-------- Extracted records
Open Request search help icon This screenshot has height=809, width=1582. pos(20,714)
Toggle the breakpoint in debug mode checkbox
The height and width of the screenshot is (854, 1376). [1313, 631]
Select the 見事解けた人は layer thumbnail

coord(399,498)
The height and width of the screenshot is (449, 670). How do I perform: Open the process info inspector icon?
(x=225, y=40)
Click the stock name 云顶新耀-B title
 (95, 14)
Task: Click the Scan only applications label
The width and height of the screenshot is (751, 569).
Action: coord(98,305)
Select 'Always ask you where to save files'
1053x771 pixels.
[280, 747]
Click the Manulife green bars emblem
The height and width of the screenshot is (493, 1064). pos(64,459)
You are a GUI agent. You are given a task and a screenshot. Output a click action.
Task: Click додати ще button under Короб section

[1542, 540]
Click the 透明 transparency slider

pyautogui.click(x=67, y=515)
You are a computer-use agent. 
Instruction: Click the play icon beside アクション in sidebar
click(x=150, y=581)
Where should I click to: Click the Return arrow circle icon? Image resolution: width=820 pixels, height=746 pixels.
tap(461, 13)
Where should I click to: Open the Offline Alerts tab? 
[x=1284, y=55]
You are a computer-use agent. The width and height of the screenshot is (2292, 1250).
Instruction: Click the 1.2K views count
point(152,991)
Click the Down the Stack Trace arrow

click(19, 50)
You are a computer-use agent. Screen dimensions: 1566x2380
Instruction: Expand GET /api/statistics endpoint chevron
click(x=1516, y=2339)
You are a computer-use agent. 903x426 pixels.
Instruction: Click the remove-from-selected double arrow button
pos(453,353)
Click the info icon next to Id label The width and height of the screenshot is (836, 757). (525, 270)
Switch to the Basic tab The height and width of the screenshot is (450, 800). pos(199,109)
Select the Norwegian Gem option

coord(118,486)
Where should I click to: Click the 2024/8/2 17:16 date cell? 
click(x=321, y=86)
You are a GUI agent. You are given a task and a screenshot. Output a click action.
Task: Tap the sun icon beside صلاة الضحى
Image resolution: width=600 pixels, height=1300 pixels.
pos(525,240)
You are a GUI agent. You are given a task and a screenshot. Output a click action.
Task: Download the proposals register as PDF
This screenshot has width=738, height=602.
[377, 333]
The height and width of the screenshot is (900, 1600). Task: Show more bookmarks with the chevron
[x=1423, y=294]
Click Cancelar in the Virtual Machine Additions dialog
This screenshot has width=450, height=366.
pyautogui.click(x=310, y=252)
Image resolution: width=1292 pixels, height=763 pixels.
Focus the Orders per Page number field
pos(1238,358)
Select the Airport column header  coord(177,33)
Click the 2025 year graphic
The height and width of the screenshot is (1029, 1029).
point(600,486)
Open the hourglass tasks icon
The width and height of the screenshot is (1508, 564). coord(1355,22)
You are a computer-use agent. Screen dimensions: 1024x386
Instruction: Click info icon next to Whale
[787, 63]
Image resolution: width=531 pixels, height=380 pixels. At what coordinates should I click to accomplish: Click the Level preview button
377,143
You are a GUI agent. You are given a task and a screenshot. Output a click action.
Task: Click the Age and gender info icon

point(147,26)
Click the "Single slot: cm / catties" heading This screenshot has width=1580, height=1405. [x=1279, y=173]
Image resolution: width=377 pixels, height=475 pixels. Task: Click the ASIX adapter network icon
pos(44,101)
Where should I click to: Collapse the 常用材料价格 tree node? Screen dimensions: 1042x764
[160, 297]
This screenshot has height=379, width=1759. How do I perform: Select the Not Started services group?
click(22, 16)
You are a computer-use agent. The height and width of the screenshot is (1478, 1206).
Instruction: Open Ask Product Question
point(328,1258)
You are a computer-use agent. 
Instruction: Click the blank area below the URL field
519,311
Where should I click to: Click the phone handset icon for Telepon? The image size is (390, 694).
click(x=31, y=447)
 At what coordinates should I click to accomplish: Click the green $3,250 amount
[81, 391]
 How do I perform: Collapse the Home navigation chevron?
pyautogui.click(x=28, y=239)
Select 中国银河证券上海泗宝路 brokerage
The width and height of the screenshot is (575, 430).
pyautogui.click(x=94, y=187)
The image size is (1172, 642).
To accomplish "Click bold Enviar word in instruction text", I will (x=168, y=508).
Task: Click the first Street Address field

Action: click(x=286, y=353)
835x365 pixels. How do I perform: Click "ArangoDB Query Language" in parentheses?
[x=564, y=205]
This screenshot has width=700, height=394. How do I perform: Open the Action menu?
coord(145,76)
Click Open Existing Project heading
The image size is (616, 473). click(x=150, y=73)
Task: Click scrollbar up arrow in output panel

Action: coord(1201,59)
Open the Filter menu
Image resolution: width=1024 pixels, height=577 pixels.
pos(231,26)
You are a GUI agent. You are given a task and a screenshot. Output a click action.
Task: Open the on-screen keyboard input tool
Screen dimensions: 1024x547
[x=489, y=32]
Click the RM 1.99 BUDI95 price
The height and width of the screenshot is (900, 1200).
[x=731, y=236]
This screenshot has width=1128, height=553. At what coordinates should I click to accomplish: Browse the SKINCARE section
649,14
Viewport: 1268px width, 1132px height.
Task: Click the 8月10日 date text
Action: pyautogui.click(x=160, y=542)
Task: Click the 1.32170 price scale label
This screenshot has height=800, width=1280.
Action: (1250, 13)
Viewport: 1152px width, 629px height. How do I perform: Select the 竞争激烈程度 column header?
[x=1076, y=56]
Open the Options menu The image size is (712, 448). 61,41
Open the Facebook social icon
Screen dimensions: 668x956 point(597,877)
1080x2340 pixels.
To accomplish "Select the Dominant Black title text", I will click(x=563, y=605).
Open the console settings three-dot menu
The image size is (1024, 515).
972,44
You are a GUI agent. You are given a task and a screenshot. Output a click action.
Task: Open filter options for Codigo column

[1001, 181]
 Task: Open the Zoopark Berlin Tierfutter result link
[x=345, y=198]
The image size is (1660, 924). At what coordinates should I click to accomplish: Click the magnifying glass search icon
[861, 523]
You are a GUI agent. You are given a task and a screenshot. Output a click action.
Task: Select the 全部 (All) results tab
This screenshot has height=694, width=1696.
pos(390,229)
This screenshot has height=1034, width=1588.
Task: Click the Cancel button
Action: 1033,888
----------------
The data must be transcribed in full. Every word stays the same.

(Completed task)
Open Request search help icon This screenshot has height=809, width=1582. pos(20,714)
Toggle the breakpoint in debug mode checkbox
The height and width of the screenshot is (854, 1376). [1313, 631]
Select the 見事解けた人は layer thumbnail

coord(399,498)
The height and width of the screenshot is (449, 670). How do I perform: Open the process info inspector icon?
(x=225, y=40)
Click the stock name 云顶新耀-B title
 (95, 14)
Task: Click the Scan only applications label
The width and height of the screenshot is (751, 569).
Action: coord(98,305)
Select 'Always ask you where to save files'
1053x771 pixels.
[280, 747]
Click the Manulife green bars emblem
The height and width of the screenshot is (493, 1064). pos(64,459)
You are a GUI agent. You are given a task and a screenshot. Output a click action.
Task: Click додати ще button under Короб section

[1542, 540]
Click the 透明 transparency slider

pyautogui.click(x=67, y=515)
You are a computer-use agent. 
Instruction: Click the play icon beside アクション in sidebar
click(x=150, y=581)
Where should I click to: Click the Return arrow circle icon? Image resolution: width=820 pixels, height=746 pixels.
tap(461, 13)
Where should I click to: Open the Offline Alerts tab? 
[x=1284, y=55]
You are a computer-use agent. The width and height of the screenshot is (2292, 1250).
Instruction: Click the 1.2K views count
point(152,991)
Click the Down the Stack Trace arrow

click(19, 50)
You are a computer-use agent. Screen dimensions: 1566x2380
Instruction: Expand GET /api/statistics endpoint chevron
click(x=1516, y=2339)
You are a computer-use agent. 903x426 pixels.
Instruction: Click the remove-from-selected double arrow button
pos(453,353)
Click the info icon next to Id label The width and height of the screenshot is (836, 757). (525, 270)
Switch to the Basic tab The height and width of the screenshot is (450, 800). pos(199,109)
Select the Norwegian Gem option

coord(118,486)
Where should I click to: Click the 2024/8/2 17:16 date cell? 
click(x=321, y=86)
You are a GUI agent. You are given a task and a screenshot. Output a click action.
Task: Tap the sun icon beside صلاة الضحى
Image resolution: width=600 pixels, height=1300 pixels.
pos(525,240)
You are a GUI agent. You are given a task and a screenshot. Output a click action.
Task: Download the proposals register as PDF
This screenshot has width=738, height=602.
[377, 333]
The height and width of the screenshot is (900, 1600). Task: Show more bookmarks with the chevron
[x=1423, y=294]
Click Cancelar in the Virtual Machine Additions dialog
This screenshot has width=450, height=366.
pyautogui.click(x=310, y=252)
Image resolution: width=1292 pixels, height=763 pixels.
Focus the Orders per Page number field
pos(1238,358)
Select the Airport column header  coord(177,33)
Click the 2025 year graphic
The height and width of the screenshot is (1029, 1029).
point(600,486)
Open the hourglass tasks icon
The width and height of the screenshot is (1508, 564). coord(1355,22)
You are a computer-use agent. Screen dimensions: 1024x386
Instruction: Click info icon next to Whale
[787, 63]
Image resolution: width=531 pixels, height=380 pixels. At what coordinates should I click to accomplish: Click the Level preview button
377,143
You are a GUI agent. You are given a task and a screenshot. Output a click action.
Task: Click the Age and gender info icon

point(147,26)
Click the "Single slot: cm / catties" heading This screenshot has width=1580, height=1405. [x=1279, y=173]
Image resolution: width=377 pixels, height=475 pixels. Task: Click the ASIX adapter network icon
pos(44,101)
Where should I click to: Collapse the 常用材料价格 tree node? Screen dimensions: 1042x764
[160, 297]
This screenshot has height=379, width=1759. How do I perform: Select the Not Started services group?
click(22, 16)
You are a computer-use agent. The height and width of the screenshot is (1478, 1206).
Instruction: Open Ask Product Question
point(328,1258)
You are a computer-use agent. 
Instruction: Click the blank area below the URL field
519,311
Where should I click to: Click the phone handset icon for Telepon? The image size is (390, 694).
click(x=31, y=447)
 At what coordinates should I click to accomplish: Click the green $3,250 amount
[81, 391]
 How do I perform: Collapse the Home navigation chevron?
pyautogui.click(x=28, y=239)
Select 中国银河证券上海泗宝路 brokerage
The width and height of the screenshot is (575, 430).
pyautogui.click(x=94, y=187)
The image size is (1172, 642).
To accomplish "Click bold Enviar word in instruction text", I will (x=168, y=508).
Task: Click the first Street Address field

Action: click(x=286, y=353)
835x365 pixels. How do I perform: Click "ArangoDB Query Language" in parentheses?
[x=564, y=205]
This screenshot has width=700, height=394. How do I perform: Open the Action menu?
coord(145,76)
Click Open Existing Project heading
The image size is (616, 473). click(x=150, y=73)
Task: Click scrollbar up arrow in output panel

Action: coord(1201,59)
Open the Filter menu
Image resolution: width=1024 pixels, height=577 pixels.
pos(231,26)
You are a GUI agent. You are given a task and a screenshot. Output a click action.
Task: Open the on-screen keyboard input tool
Screen dimensions: 1024x547
[x=489, y=32]
Click the RM 1.99 BUDI95 price
The height and width of the screenshot is (900, 1200).
[x=731, y=236]
This screenshot has width=1128, height=553. At what coordinates should I click to accomplish: Browse the SKINCARE section
649,14
Viewport: 1268px width, 1132px height.
Task: Click the 8月10日 date text
Action: pyautogui.click(x=160, y=542)
Task: Click the 1.32170 price scale label
This screenshot has height=800, width=1280.
Action: (1250, 13)
Viewport: 1152px width, 629px height. How do I perform: Select the 竞争激烈程度 column header?
[x=1076, y=56]
Open the Options menu The image size is (712, 448). 61,41
Open the Facebook social icon
Screen dimensions: 668x956 point(597,877)
1080x2340 pixels.
To accomplish "Select the Dominant Black title text", I will click(x=563, y=605).
Open the console settings three-dot menu
The image size is (1024, 515).
972,44
You are a GUI agent. You are given a task and a screenshot. Output a click action.
Task: Open filter options for Codigo column

[1001, 181]
 Task: Open the Zoopark Berlin Tierfutter result link
[x=345, y=198]
The image size is (1660, 924). At what coordinates should I click to accomplish: Click the magnifying glass search icon
[861, 523]
You are a GUI agent. You are given a task and a screenshot. Output a click action.
Task: Select the 全部 (All) results tab
This screenshot has height=694, width=1696.
pos(390,229)
This screenshot has height=1034, width=1588.
Task: Click the Cancel button
Action: 1033,888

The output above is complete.